Definition of "computer geek" has changed. (3, Interesting)

ErichTheRed (39327) | about 6 months ago | (#46250303)

I think the study might have some merit, but only because the definition of geek has changed a lot.

I got into computers in the early 80s as a very young kid. By the time I really got involved with a "geek" social scene, there was a mix of people. Before that, computers were most definitely nerd toys -- there were very few "typical" folks who gravitated toward them. Even so, I've worked with people who want nothing to do with computers once they are off the clock, people who have a healthy level of hobby involvement with computers, hardcore gamers, and extremely hardcore "computer nerds" -- mom's basement types. The first group are the most likely to be in a stable relationship from my experience. I'm happily married with 2 kiddos, and I put myself in the "healthy level of hobby involvement" camp. It's surprisingly hard to find time to do anything these days with 2 young kids. You certainly won't see me playing video games for 10 hours at a clip anymore...I used to do that back in the day though.

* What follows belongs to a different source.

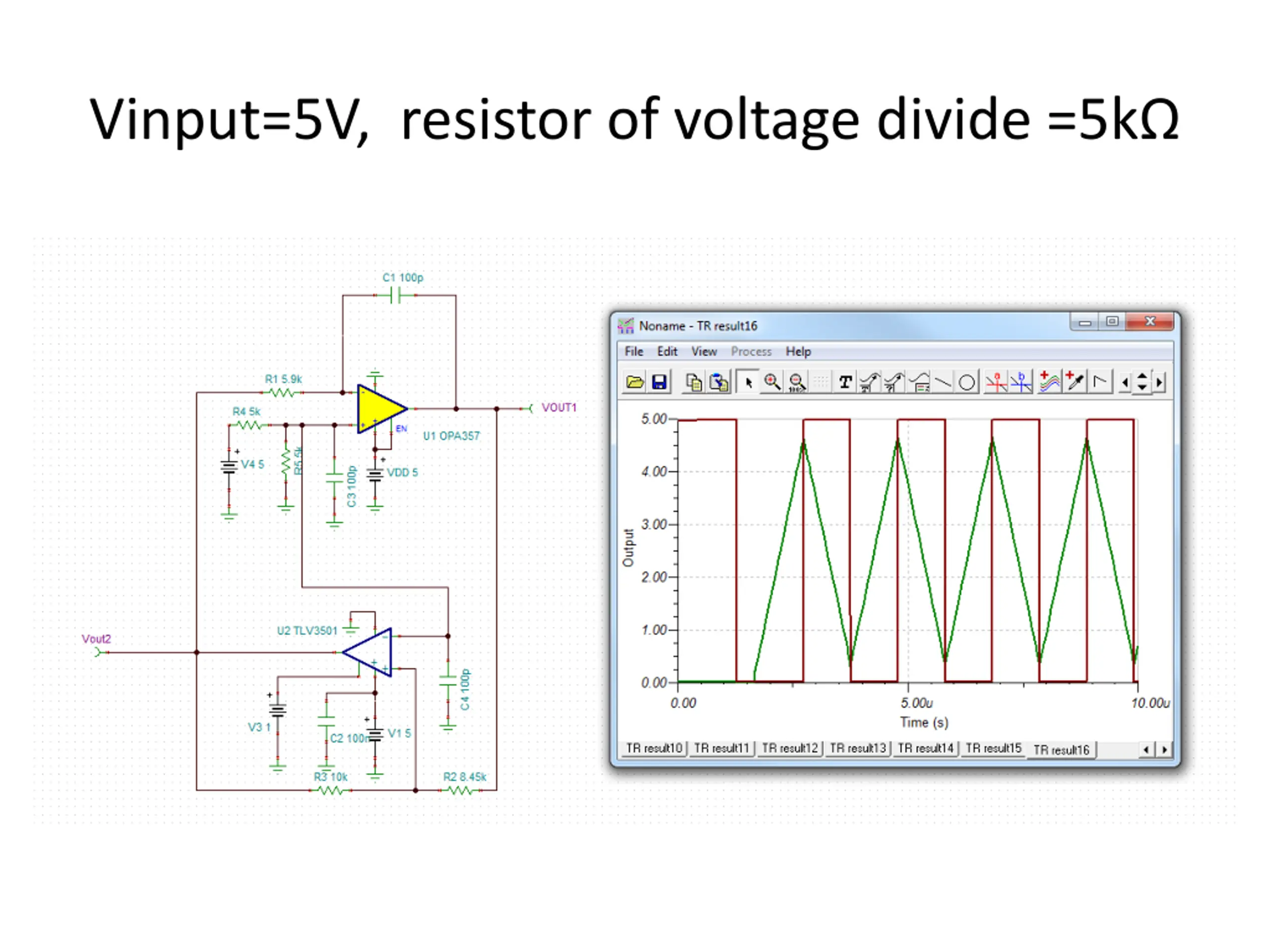Click the Add more curves icon
The width and height of the screenshot is (1270, 952).
pos(1050,382)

I do have anecdotal evidence from my dealings with "tech workers" that divorces are very common. Lots of people I work with are on Wife #2 or more. I think a lot of that might be the crazy amount of time that work and computer hobbies can suck out of your life -- you really have to be matched up with someone who will either tolerate it or is a "geek" themselves and understands. And like I said, once kids come along, I can see huge problems if you decide to disappear for hours on end and expect your partner to just handle the kids. If you work an IT job for one of the crappier employers out there that demands on-call duty and tons of hours a week, only the shallowest of spouses will stick around and only if you make good money to make up for you not being there.

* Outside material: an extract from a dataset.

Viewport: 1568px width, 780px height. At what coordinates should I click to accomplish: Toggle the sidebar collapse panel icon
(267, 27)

My other piece of strictly anecdotal evidence is the prevalence of...non-traditional...relationships among the geekier set. One US-born guy I worked with was divorced and constantly trying to bring his girlfriend from China to the US -- no clue how they met. Lots have girlfriends they met online. Others have had obvious mail-order brides. That could sound a little stereotypical, but I've seen LOTS of guy's wives who barely speak English and look like they're pretty much there to cook and clean for them. Maybe I'm just working with the wrong sorts, but that's a very common theme in my experience.

Non-traditionals aside, I think a lot of the evidence the study cites is just because computers are now a normal part of our lives. Anyone can be a Facebook user. Smartphones are designed to be used by non-techies. There are plenty of "IT" jobs that don't involve hardcore coding or systems/analysis work. My job borders on the nerdy side, but only because I make it that way.

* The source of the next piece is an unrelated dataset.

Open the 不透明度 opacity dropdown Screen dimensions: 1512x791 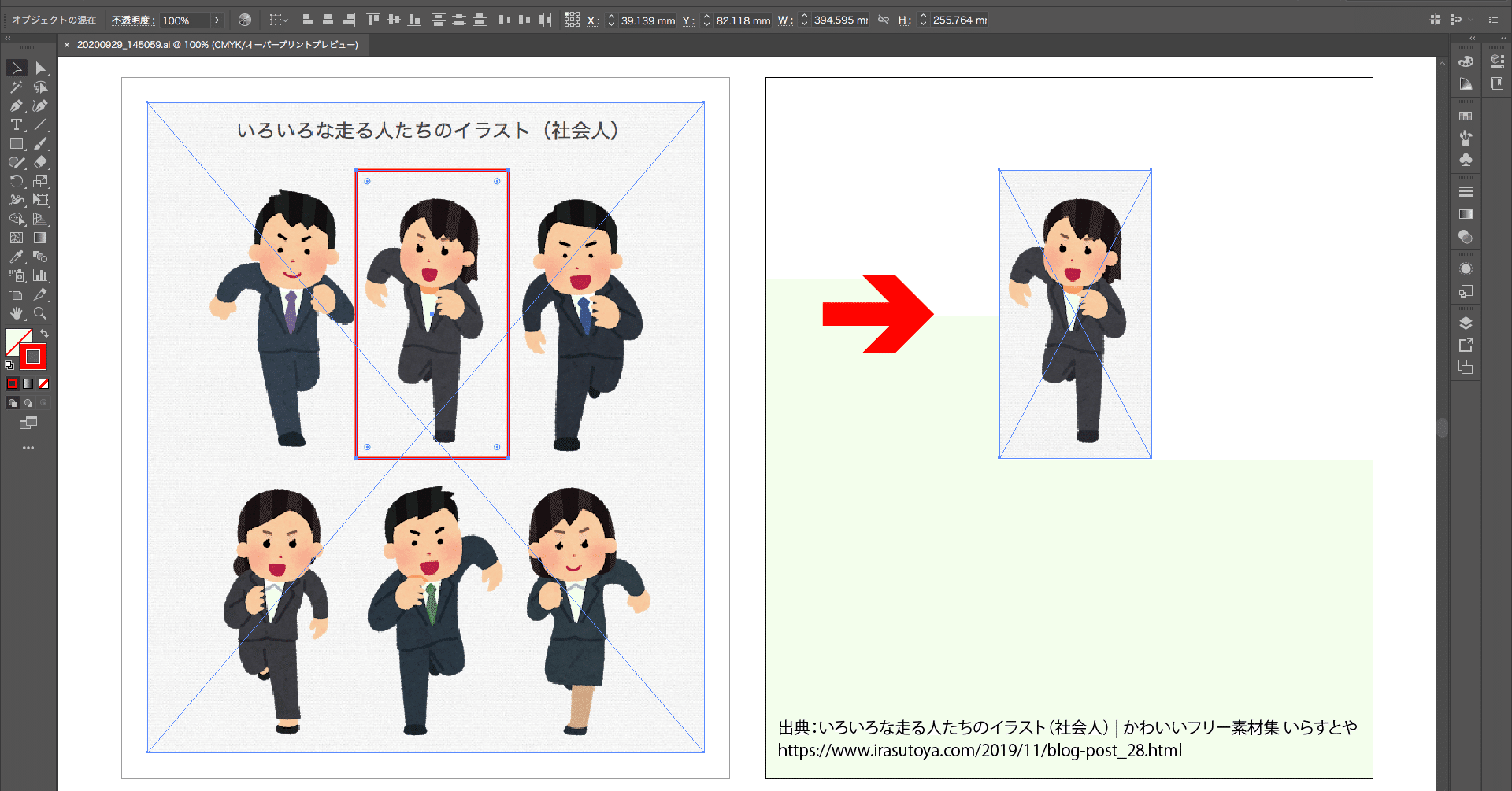(x=218, y=20)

I think that if you actually do find the right person, and that person is less of a geek than you are, it balances you out. My wife is incredibly smart, but not obsessed with computers and tinkering the way I am. (She's a finance geek.) If you find someone who's just there for the money or has absolutely no interest in what you do, that's where the divorces and bitterness creep in. I'm almost at 15 years married -- and she hasn't tossed me out yet!

Nerd games (0)

Anonymous Coward | about 6 months ago | (#46250311)

Dungeons & Dragons(TM) nerdiest game ever, requires friends.

Who says loners don't get married? (2)

unimacs (597299) | about 6 months ago | (#46250335)

Went on a ski trip with about 10 people recently. One was a self-described loner who was married. You have to qualify the term "loner" to a certain extent. He was quite sociable and seemed to enjoy the trip, but it was a special event and not a group he hung out with on a regular basis.

Anyway in the IT group here, everyone that I know of is either in a relationship or married. Included in this group is one of the most unsocial people I've ever met, - at least when it comes to work. But there are folks at the other end of the spectrum too. I picked the word "unsocial" because it isn't like he's rude or actively avoids people. He just doesn't participate in the common sorts of workplace social activities. No lunches. No going out for coffee. No happy hours. Even if it's an official company party, either at the office or someplace else, he won't be there.